Everyone was early this morning and I felt as if I had lead in my limbs. Awake half the night only to sleep through the alarm. No time for coffee or breakfast and the customers didn’t let up long enough for me to grab something. Macchiato Man had a refill, picked at his muffin and left. When Allie arrived at ten, I was famished.

‘Apparently, there’s not going to be a funeral,’ she said. She stowed her gear in the cupboard. Now she was here I took a minute to make myself a toasted cheese sandwich out of crusts. Luckily, the crusts from the ends of the loaves were a favourite.

‘Understandable in the circumstances, I guess. But I wonder if that’s what he wanted? It all sounds a bit odd,’ I said.

‘My thoughts exactly. Leslie Giles has been talking to the daughter. She drove up from Adelaide on the weekend. Les said that, about a year ago, Theo’s GP diagnosed him with Parkinson’s disease. I hadn’t noticed anything different about him. Had you?’

Before I had a chance to answer her—because yes, I had noticed—there was a loud clearing of a throat from the direction of the front counter.

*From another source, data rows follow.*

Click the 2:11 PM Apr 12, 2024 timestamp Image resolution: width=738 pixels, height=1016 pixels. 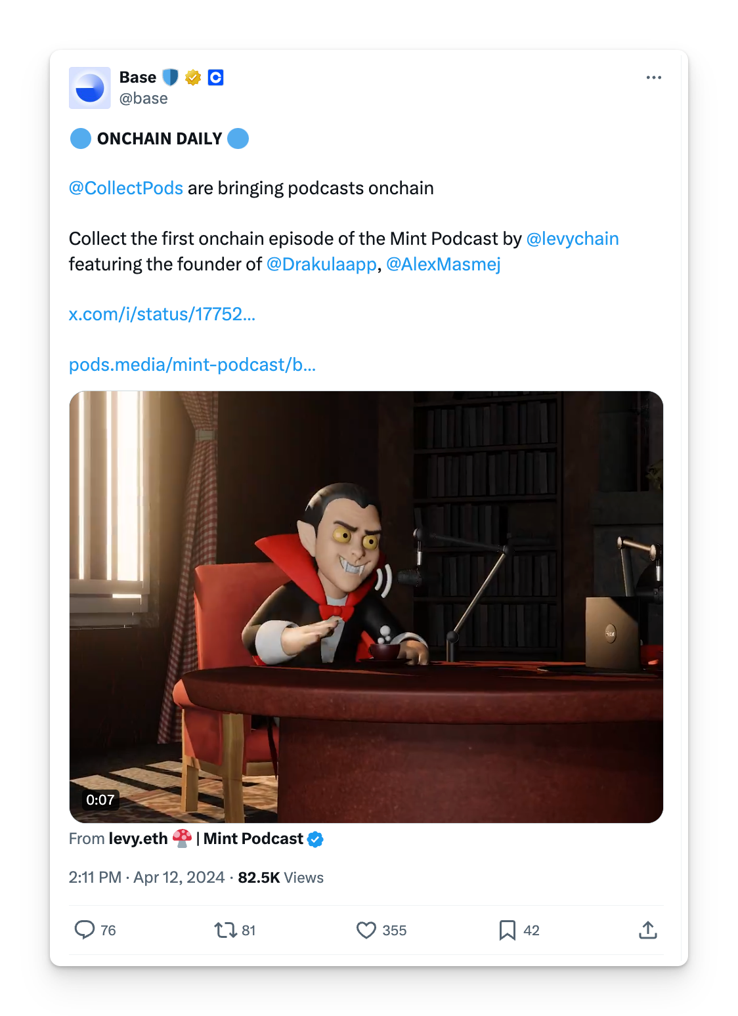pos(146,878)
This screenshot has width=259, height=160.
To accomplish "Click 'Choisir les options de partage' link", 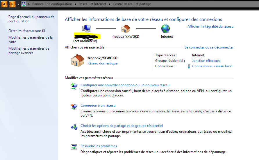I will [x=122, y=126].
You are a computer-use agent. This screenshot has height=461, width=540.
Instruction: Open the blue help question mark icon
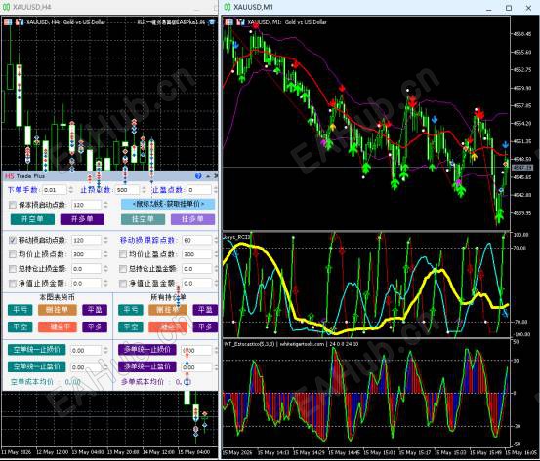click(198, 176)
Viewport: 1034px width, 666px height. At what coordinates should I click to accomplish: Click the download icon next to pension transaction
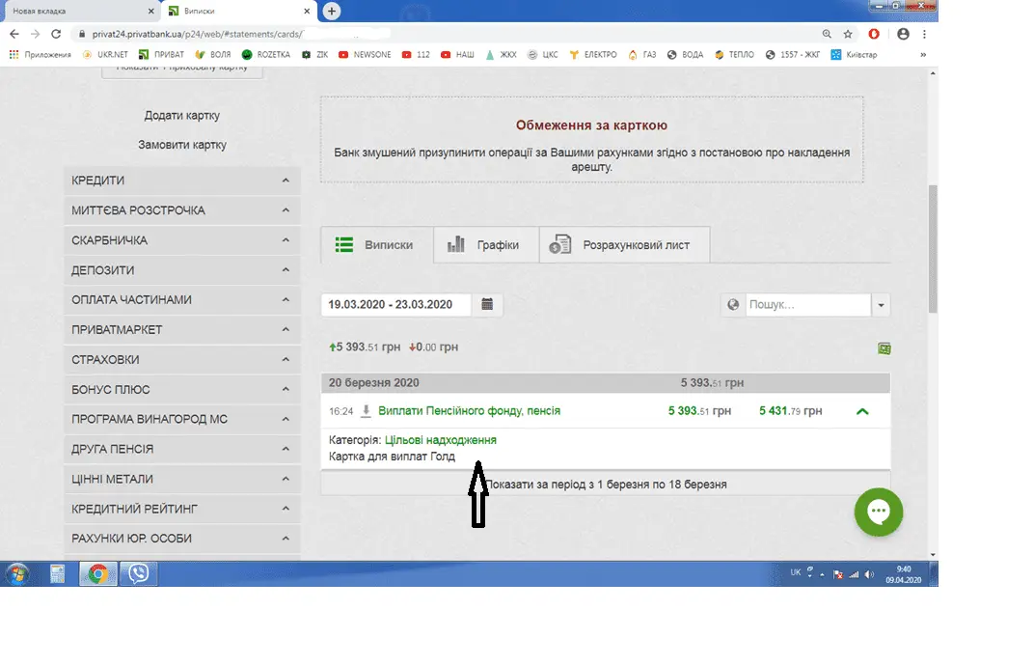point(366,411)
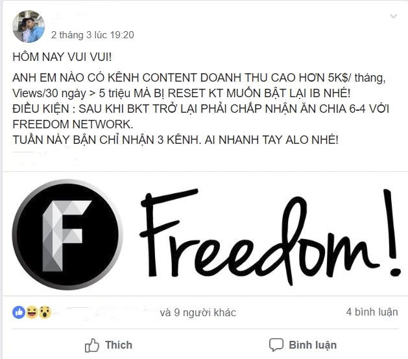The height and width of the screenshot is (359, 408).
Task: Click the Thích thumbs-up icon
Action: [92, 345]
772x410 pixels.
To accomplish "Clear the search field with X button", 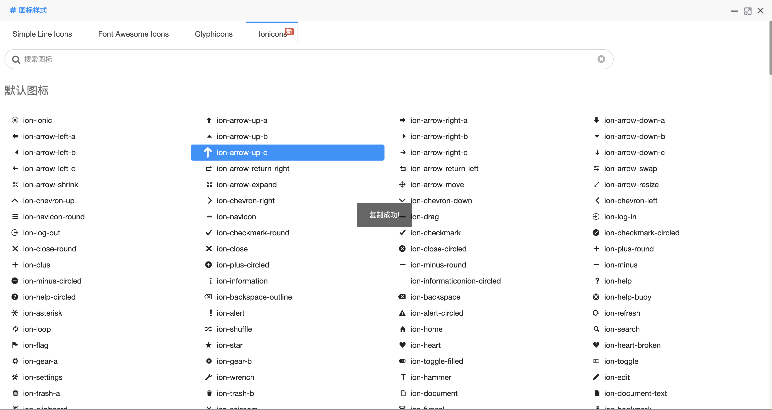I will pyautogui.click(x=601, y=59).
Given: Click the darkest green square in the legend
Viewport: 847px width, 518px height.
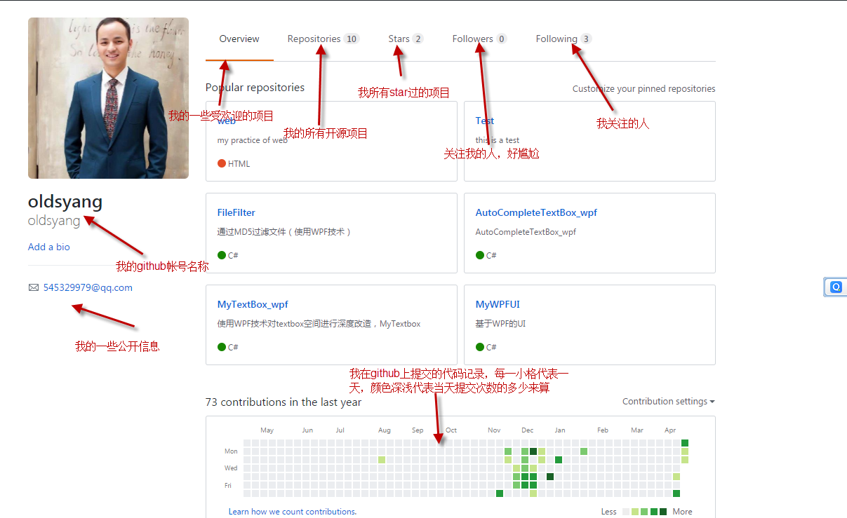Looking at the screenshot, I should 663,511.
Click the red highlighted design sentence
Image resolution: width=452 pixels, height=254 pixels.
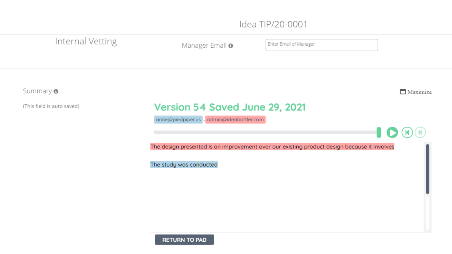pos(272,147)
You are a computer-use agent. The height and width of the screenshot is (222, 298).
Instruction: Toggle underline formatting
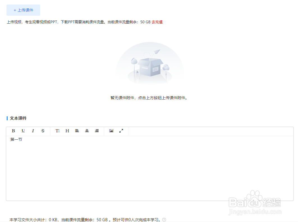click(x=23, y=131)
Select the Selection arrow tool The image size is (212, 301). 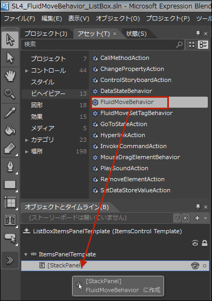10,40
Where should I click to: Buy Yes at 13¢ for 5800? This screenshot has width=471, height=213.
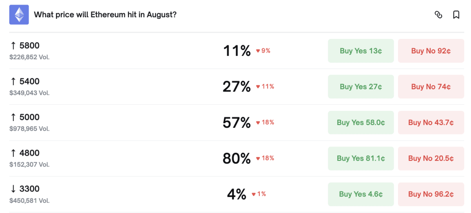pos(361,51)
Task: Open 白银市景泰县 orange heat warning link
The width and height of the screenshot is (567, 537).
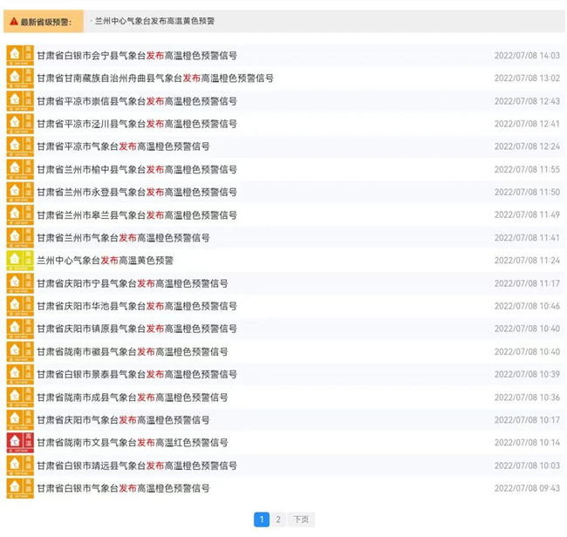Action: tap(136, 374)
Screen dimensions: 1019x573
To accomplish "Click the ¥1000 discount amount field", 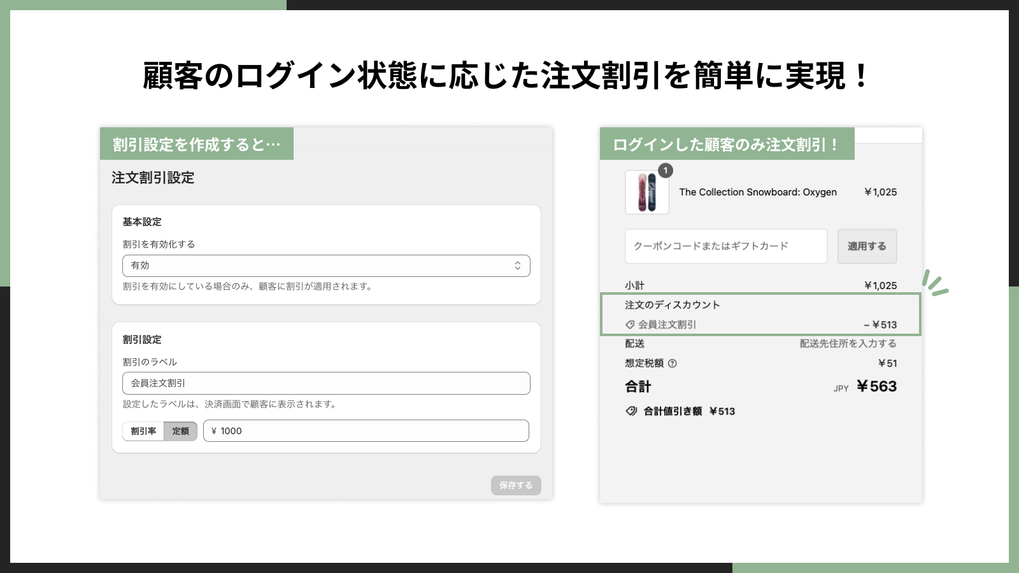I will point(366,430).
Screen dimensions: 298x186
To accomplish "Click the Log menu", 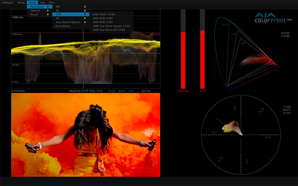I will coord(43,2).
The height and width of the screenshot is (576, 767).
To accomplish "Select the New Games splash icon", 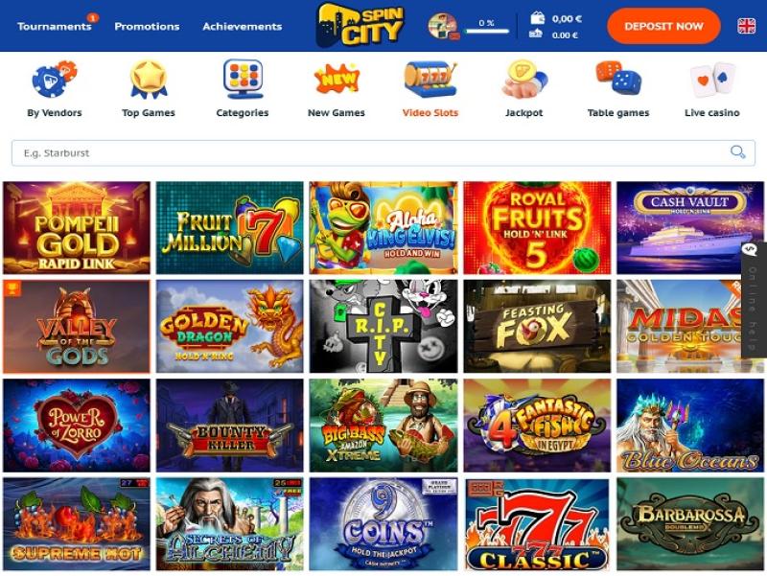I will point(337,80).
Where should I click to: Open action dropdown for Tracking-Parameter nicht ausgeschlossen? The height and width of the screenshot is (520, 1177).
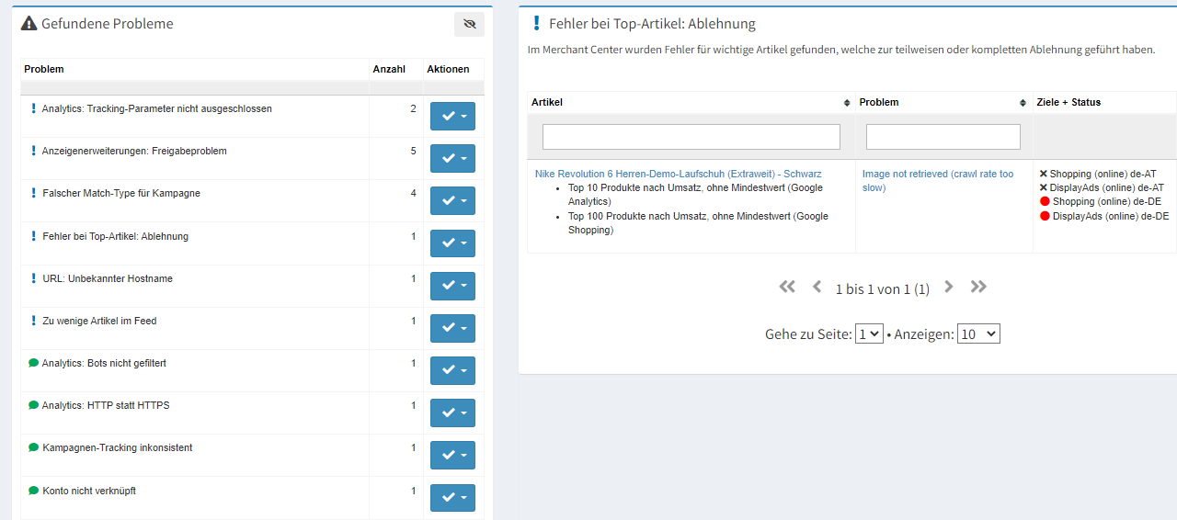[452, 117]
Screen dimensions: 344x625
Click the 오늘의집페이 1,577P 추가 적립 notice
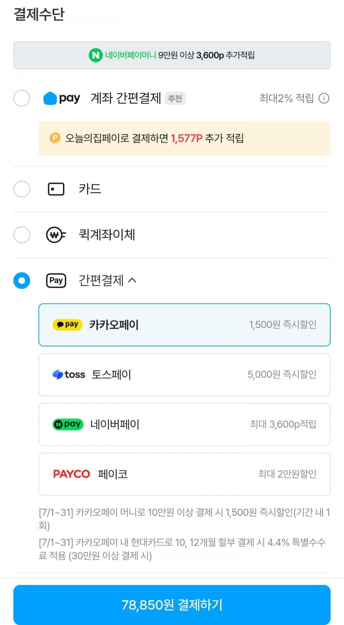click(x=184, y=138)
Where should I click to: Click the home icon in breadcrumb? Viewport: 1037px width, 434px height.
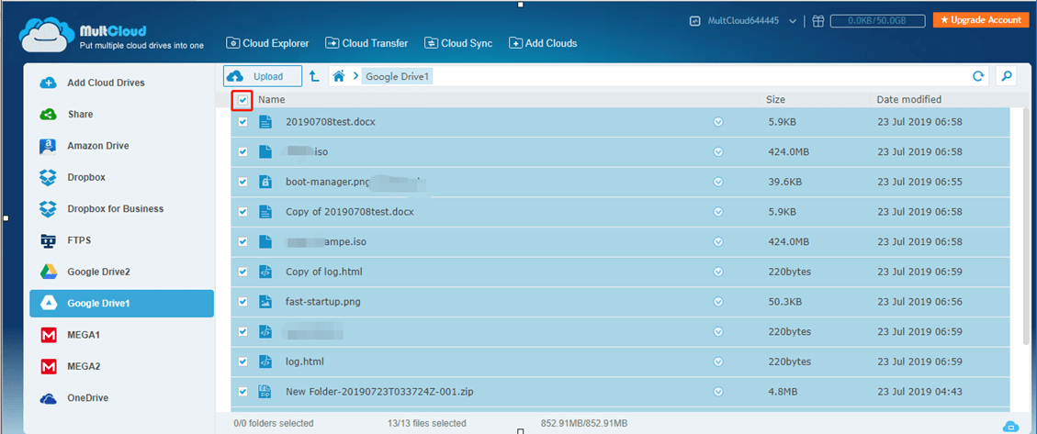point(339,77)
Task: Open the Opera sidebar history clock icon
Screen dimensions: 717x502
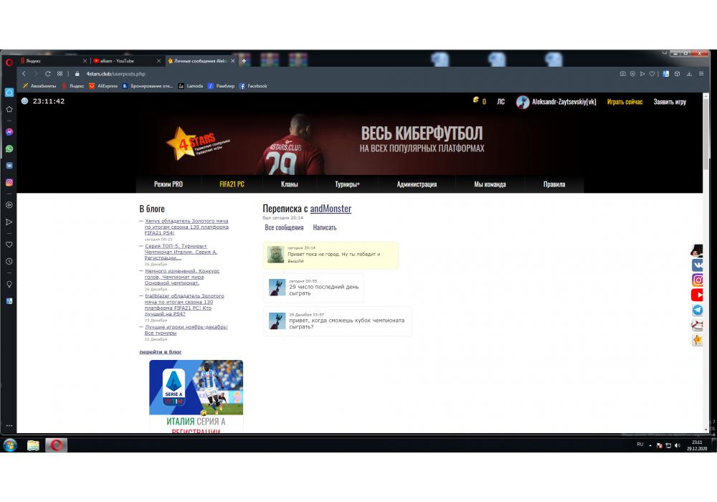Action: pos(9,261)
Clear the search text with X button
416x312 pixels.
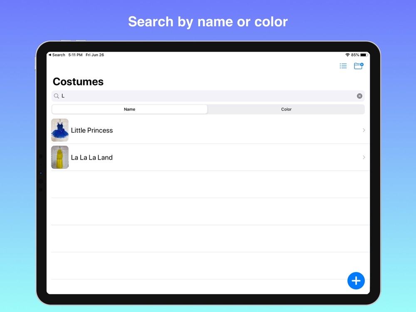click(359, 96)
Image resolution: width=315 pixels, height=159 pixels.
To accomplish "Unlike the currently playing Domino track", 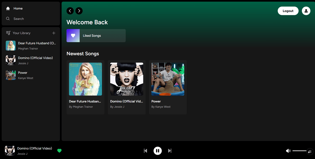I will (60, 151).
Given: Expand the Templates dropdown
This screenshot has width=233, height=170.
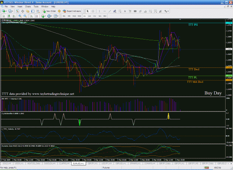Looking at the screenshot, I should [56, 16].
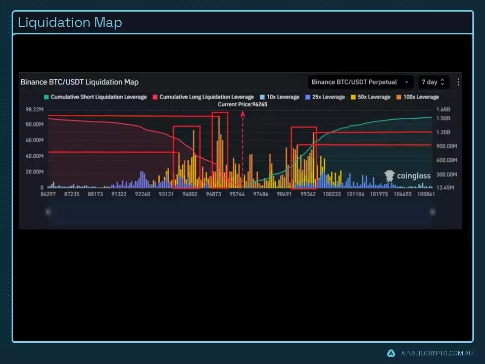485x364 pixels.
Task: Toggle the 25x Leverage series visibility
Action: (307, 97)
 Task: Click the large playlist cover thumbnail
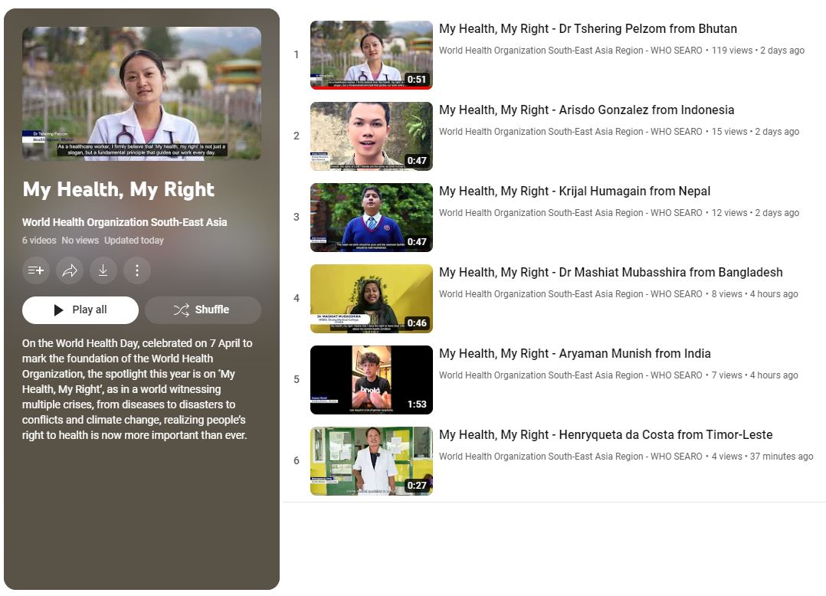[x=142, y=93]
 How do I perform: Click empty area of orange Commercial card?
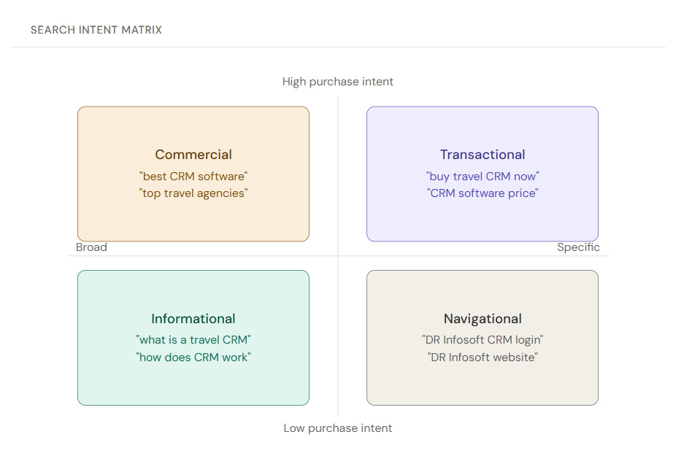(193, 221)
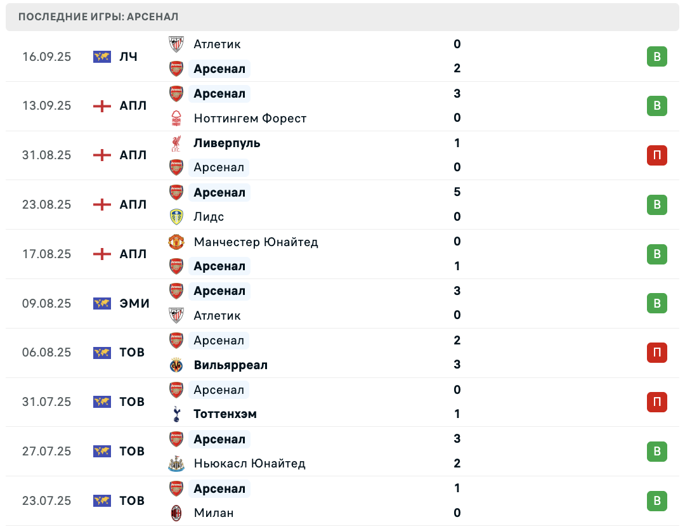Open the red П badge for Liverpool match
Screen dimensions: 685x529
pos(656,155)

Allie rolled her eyes and peeked through the servery window. ‘I’ll see to them. You eat your sandwich,’ she said and scuttled off.

I perched on the only stool and gobbled the food, careful not to burn my tongue on the melted cheese. I had noticed Theo’s shuffle had become a bit more … shuffly. That his hand would shake and he’d fumble with the newspaper and slop coffee into the saucer. And every now and then when I’d glance his way, he’d be staring into space, glassy-eyed, not moving at all. Just when I’d decide to go over and see if he was okay, the moment would pass and he’d be the same as he always was.

Allie was back in a flash with food orders. I downed what was left of my coffee, washed my hands and set about preparing the sandwiches, which were my least favourite because everyone wanted something different. I don’t know how many times I had to look at the slip of paper to remind myself what I was preparing.

‘It does seem weird that they won’t have a funeral for Theo,’ I said to Allie when she was collecting her things. The intervening hours had flown by; it felt as if she’d only just arrived and here it was, close to three.

‘Like you said earlier, understandable in the circumstances, I guess. And maybe it is what he wanted.’ She paused. ‘You know, I only ever saw him when he came here. Not once have I ever so much as glimpsed him in the garden or putting out his wheelie bin. I used to see her a bit, out in the garden. She’d always wave or pass the time of day. She seemed nice. Les said they’d always kept to themselves.’

‘Did they always live in Cutlers Bay?’

‘Don’t think so. But they were there when I bought my house over a decade ago.’

I opened the dishwasher and was enveloped in a cloud of steam. ‘It’s a known fact that men don’t cope as well with widowhood as women do.’

‘And not just widowhood,’ Allie said. ‘See you tomorrow, Ruth.’

‘Bye.’

While I unloaded and then reloaded the dishwasher, I kept an ear out for customers and thought about Theo. What a sad ending to a life. How lonely and unhappy he must have been. Had he not wanted to be a burden to his family when the Parkinson’s disease progressed to the point where he couldn’t care for himself any longer? He would have known what an undertaking it was to care for someone unable to care for themselves.

Then I thought about my own parents, both dead. Dad had died years before Mum. She’d grieved deeply for him but hadn’t let that grief stop her living life to the fullest, in her own quiet way. Would Dad have managed if Mum had gone before him? It was something I’d never contemplated until now. I liked to think that he would have, with the support of me and my two brothers.